Hopefully Kaitlin reads this! My first steel guitar was, you know everybody goes out and gets a Sho Bud Maverick that had sixty owners, where as I had a Fender steel with three pedals and one knee lever. I didn’t know it even had a knee lever until I was boxing it back up to ship it to the next guy. There’s so much I didn’t know that I had to learn on my own. Making my own repairs on it, the guitar I bought next I bought seen only in pictures. I didn’t know what to look for, so when it wasn’t until the the guitar arrived that I noticed the under carriage was all gunked up and dirty, levers not pulling true. I took the whole guitar apart and cleaned it.

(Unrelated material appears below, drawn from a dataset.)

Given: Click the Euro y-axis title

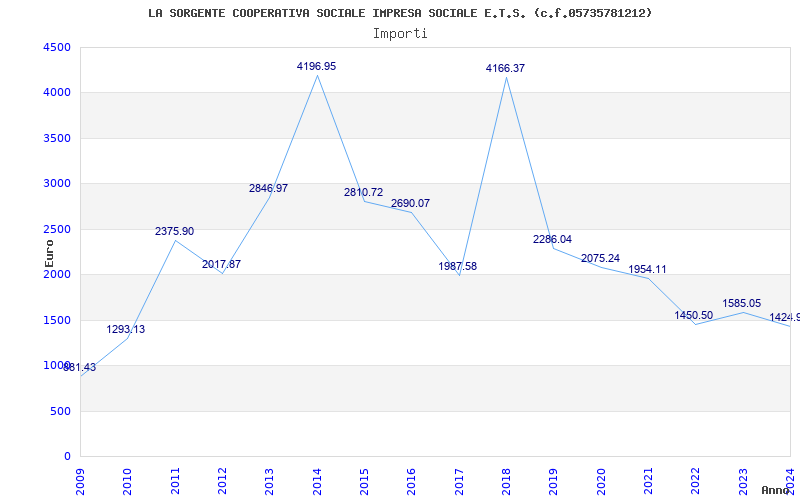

I put it all back together as best as I could not knowing exactly how the changer and tension works. Just getting it to work right made me a better player. I know it had nothing to do with music really but it did help me understand a lot.

GHC:

Are you on the road full time, do you have anybody staple that you play with now?

Mr. Johnny:

I been doing a lot of studio work as of lately, but until the albums come out, you can find me with either Jacob Flint or Wink Burcham. I have an album coming out with Cole Porter Band which has the guitar player from Cody Jinks first four records..so that’ll be a cool one coming out soon. I got to play all the steel on Cody Jinks’ new album ‘I’m Not The Devil’ that’s out right now. Jeff Hobbs new album “Upward” will be released soon. There is some stuff I’ve tracked out I don’t know how far along they are but hopefully there will be new releases with Schuyler Prenger And The Dirt Road Junkies, Dylan Stewart, Johnathan White from Sons Of Strangers, Jonnah Liddell. It was great getting to work with producers like Mike McClure and Wes Sharon.

GHC:

I really enjoy including more Red Dirt into my website program and I love the differences and similarity in our local scenes.

Mr. Johnny:

I never paid much attention to the Nashville scene but to say that filling up the Exit Inn wasn’t a highlight of my career would be false.